Boscotrecase
è un comune di 10.791 abitanti (31.12.2004) della provincia di
Napoli. Dista dal capoluogo campano circa 23 Km. Situato a circa 100
m. sul livello del mare, è servito dalla ferrovia Circumvesuviana,
linea Napoli-Poggiomarino (via Pompei). Dipende per l'amministrazione
della giustizia dalla Pretura di Torre Annunziata; ha una propria stazione
dei Carabinieri; ed ha i seguenti quartieri: Annunziatella, Oratorio,
Casavitelli. Attualmente il comune di Boscotrecase ha una estensione
di 7,3 kmq ed una popolazione di circa 11.000 abitanti. L'economia è
prevalentemente agricola ed artigiana.
ORIGINI
La storia del comune di Boscotrecase, per la parte più antica,
si accomuna a quella dei comuni di Trecase, di Boscoreale ed in piccola
parte, di Torre Annunziata. Testimonianze storiche tramandano l'esistenza
di popolazioni osco-sannitiche sul territorio: necropoli in contrada
Marchesa e Spinelli a Boscoreale (900-600 a. C.).
STORIA
In epoca romana nel territorio c'erano diverse ville rustiche e ville
di otium. Famoso il ritrovamento in via Tenente Luigi Rossi, nel 1903,
di una villa del I secolo d.C., appartenuta ad Agrippa Postumo. Gli
affreschi provenienti dalla villa sono conservati nel Museo Archeologico
Nazionale di Napoli e nel Metropolitan Museum di New York. Nel Medioevo
l'area prese la denominazione di Sylva Mala, per la presenza di un folto
bosco che dal Vesuvio andava fino al mare. In età angioina il
re Roberto d'Angiò assegnò il bosco a tre monasteri femminili
di Napoli, da cui il nome "Bosco delle Tre Case Religiose".

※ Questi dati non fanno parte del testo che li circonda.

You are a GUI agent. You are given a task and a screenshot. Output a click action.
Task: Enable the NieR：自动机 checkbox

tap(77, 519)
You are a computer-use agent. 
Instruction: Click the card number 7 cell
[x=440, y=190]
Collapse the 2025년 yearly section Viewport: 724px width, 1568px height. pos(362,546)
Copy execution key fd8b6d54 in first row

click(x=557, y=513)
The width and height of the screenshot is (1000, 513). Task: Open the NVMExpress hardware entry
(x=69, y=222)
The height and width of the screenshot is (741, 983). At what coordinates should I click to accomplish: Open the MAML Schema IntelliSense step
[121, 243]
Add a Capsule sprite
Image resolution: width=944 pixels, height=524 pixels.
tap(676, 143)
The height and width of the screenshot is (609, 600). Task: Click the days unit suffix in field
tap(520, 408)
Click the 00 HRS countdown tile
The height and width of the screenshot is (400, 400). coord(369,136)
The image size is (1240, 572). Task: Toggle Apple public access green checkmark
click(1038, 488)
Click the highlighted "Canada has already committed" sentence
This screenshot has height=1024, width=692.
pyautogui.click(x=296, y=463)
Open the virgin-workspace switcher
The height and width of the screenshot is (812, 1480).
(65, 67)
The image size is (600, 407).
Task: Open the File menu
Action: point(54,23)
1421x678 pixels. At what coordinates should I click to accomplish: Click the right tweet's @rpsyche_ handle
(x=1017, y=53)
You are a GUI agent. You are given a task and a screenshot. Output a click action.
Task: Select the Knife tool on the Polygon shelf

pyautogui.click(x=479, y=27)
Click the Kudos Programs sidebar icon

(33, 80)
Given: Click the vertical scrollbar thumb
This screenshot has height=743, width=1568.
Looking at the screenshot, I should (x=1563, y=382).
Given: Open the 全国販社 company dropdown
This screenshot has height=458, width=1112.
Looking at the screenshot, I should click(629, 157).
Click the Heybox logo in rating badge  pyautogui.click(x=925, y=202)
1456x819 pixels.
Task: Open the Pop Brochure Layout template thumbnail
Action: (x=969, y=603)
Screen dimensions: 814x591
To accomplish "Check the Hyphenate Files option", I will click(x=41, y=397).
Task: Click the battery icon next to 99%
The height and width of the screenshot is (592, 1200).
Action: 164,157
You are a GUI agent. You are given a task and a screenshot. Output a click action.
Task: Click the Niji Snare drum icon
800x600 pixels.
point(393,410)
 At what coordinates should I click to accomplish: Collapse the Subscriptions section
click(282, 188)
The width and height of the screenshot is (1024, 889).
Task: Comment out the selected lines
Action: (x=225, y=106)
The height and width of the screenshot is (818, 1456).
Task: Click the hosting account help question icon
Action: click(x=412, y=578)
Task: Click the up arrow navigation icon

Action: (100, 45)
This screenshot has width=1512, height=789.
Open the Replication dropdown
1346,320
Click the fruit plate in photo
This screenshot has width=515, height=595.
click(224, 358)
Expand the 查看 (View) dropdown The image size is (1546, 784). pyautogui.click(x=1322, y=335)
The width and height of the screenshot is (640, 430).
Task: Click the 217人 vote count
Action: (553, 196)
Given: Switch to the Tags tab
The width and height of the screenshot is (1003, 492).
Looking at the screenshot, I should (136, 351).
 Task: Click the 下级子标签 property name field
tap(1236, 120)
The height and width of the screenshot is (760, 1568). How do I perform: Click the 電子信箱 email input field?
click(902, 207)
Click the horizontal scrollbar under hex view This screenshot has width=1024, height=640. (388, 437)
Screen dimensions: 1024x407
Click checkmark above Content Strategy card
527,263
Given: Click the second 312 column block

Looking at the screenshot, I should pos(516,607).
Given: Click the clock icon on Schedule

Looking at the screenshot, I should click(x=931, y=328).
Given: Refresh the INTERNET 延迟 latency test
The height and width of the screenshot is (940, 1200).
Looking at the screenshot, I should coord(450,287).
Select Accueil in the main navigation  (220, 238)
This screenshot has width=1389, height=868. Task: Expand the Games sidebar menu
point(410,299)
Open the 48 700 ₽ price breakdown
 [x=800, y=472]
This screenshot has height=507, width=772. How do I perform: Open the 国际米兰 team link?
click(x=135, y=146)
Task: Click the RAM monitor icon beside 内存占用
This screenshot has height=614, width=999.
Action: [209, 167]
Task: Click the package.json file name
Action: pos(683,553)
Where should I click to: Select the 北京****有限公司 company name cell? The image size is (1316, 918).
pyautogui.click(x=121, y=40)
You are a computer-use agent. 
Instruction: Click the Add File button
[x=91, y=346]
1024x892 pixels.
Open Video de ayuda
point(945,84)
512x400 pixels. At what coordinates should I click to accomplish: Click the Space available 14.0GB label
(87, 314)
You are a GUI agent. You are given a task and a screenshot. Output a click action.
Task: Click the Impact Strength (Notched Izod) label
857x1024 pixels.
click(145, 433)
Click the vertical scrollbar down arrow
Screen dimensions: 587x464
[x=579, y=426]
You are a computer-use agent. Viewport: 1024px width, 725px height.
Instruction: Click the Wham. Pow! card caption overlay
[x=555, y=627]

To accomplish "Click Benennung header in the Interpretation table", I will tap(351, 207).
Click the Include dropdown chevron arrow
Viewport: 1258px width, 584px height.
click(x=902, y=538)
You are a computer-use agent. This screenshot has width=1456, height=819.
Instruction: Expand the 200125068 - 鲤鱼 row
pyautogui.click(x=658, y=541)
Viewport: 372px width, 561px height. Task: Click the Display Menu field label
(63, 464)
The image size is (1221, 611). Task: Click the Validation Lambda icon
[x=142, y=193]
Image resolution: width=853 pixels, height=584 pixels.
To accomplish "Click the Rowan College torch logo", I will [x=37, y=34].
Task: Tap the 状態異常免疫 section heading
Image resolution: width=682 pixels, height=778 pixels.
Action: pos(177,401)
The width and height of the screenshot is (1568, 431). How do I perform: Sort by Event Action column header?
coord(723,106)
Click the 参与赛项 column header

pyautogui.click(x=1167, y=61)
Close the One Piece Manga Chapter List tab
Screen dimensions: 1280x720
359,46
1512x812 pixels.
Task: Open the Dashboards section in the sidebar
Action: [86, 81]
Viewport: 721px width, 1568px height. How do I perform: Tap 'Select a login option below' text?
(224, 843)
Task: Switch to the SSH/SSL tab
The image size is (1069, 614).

Nei sec. XVI e XVII il bosco venne trasformato in terreno fertile coltivato
a vigneto (ancor oggi nell'area si produce il celebre vino Lacryma Christi)
e alberi da frutta (soprattutto albicocche e agrumi). Il paese, formato
da più quartieri (Oratorio, Annunziatella, Casavitelli,Torretta),
fu più volte danneggiato dalle eruzioni del Vesuvio. Ultima nel
tempo l'eruzione dell'aprile 1906, che attraversò con la lava
il quartiere Oratorio, distruggendo molti palazzi e abitazioni. Boscotrecase
ha dato molti personaggi illustri, fra cui: Salvatore Cirillo, accademico
ercolanese e prefetto della Biblioteca Reale (fine '700), il Card. Giuseppe
Prisco, Arcivescovo di Napoli (fine '800), l'on. Luigi Napodano, docente
universitario di diritto e deputato (fine '800). Anche il famoso brigante
Pilone (Antonio Cozzolino), che tenne in scacco dal 1860 al 1865 ca.
le truppe piemontesi alle falde del Vesuvio, uccidendo anche il Capitano
delle Guardie Nazionali di Ottaviano, è originario del paese.
Nel 1980 con il distacco della frazione Trecase, divenuta comune autonomo,
Boscotrecase si è ridotto in territorio ed in numero di abitanti.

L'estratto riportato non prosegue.